The request => Can you give all of these records again with every "GUI agent" swapped for "desktop assistant" and nothing else changed?

Data for this exercise =>

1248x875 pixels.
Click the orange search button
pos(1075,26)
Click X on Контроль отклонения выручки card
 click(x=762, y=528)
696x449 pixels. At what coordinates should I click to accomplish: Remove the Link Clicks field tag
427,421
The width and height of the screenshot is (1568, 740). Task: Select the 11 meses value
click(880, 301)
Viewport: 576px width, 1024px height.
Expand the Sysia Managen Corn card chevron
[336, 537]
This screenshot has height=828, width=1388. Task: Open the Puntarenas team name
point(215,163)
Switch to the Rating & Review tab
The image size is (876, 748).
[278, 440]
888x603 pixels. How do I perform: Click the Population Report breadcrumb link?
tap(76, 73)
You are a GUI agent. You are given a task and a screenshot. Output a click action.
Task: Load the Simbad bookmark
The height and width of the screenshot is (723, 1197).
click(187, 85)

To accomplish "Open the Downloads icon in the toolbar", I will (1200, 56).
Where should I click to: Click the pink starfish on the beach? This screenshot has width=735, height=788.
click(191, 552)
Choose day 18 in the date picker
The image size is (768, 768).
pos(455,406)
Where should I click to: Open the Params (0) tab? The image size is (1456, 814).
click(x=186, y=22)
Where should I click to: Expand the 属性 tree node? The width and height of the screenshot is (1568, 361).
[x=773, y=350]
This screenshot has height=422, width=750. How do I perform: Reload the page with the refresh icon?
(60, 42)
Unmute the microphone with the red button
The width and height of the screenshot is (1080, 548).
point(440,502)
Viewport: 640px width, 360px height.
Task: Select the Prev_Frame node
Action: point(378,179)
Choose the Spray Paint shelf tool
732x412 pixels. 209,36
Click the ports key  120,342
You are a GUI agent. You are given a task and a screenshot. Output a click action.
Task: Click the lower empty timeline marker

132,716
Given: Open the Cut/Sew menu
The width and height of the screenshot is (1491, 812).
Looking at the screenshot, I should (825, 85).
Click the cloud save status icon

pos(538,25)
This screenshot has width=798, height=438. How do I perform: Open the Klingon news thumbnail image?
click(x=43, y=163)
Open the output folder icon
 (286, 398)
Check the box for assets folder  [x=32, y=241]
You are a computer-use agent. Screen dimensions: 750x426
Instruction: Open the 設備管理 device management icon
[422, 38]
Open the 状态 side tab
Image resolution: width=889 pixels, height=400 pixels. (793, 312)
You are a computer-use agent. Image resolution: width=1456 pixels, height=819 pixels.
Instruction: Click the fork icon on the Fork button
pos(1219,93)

Solution for this task =>
1248x875 pixels.
Click the orange search button
pos(1075,26)
Click X on Контроль отклонения выручки card
 click(x=762, y=528)
696x449 pixels. At what coordinates should I click to accomplish: Remove the Link Clicks field tag
427,421
The width and height of the screenshot is (1568, 740). Task: Select the 11 meses value
click(880, 301)
Viewport: 576px width, 1024px height.
Expand the Sysia Managen Corn card chevron
[336, 537]
This screenshot has height=828, width=1388. Task: Open the Puntarenas team name
point(215,163)
Switch to the Rating & Review tab
The image size is (876, 748).
[278, 440]
888x603 pixels. How do I perform: Click the Population Report breadcrumb link?
tap(76, 73)
You are a desktop assistant. You are given a task and a screenshot. Output a click action.
Task: Load the Simbad bookmark
The height and width of the screenshot is (723, 1197).
click(187, 85)

To accomplish "Open the Downloads icon in the toolbar", I will (1200, 56).
Where should I click to: Click the pink starfish on the beach? This screenshot has width=735, height=788.
click(191, 552)
Choose day 18 in the date picker
The image size is (768, 768).
pos(455,406)
Where should I click to: Open the Params (0) tab? The image size is (1456, 814).
click(x=186, y=22)
Where should I click to: Expand the 属性 tree node? The width and height of the screenshot is (1568, 361).
[x=773, y=350]
This screenshot has height=422, width=750. How do I perform: Reload the page with the refresh icon?
(60, 42)
Unmute the microphone with the red button
The width and height of the screenshot is (1080, 548).
point(440,502)
Viewport: 640px width, 360px height.
Task: Select the Prev_Frame node
Action: point(378,179)
Choose the Spray Paint shelf tool
732x412 pixels. 209,36
Click the ports key  120,342
You are a desktop assistant. You are given a task and a screenshot. Output a click action.
Task: Click the lower empty timeline marker

132,716
Given: Open the Cut/Sew menu
The width and height of the screenshot is (1491, 812).
Looking at the screenshot, I should (825, 85).
Click the cloud save status icon

pos(538,25)
This screenshot has width=798, height=438. How do I perform: Open the Klingon news thumbnail image?
click(x=43, y=163)
Open the output folder icon
 (286, 398)
Check the box for assets folder  [x=32, y=241]
You are a computer-use agent. Screen dimensions: 750x426
Instruction: Open the 設備管理 device management icon
[422, 38]
Open the 状态 side tab
Image resolution: width=889 pixels, height=400 pixels. (793, 312)
You are a computer-use agent. Image resolution: width=1456 pixels, height=819 pixels.
Instruction: Click the fork icon on the Fork button
pos(1219,93)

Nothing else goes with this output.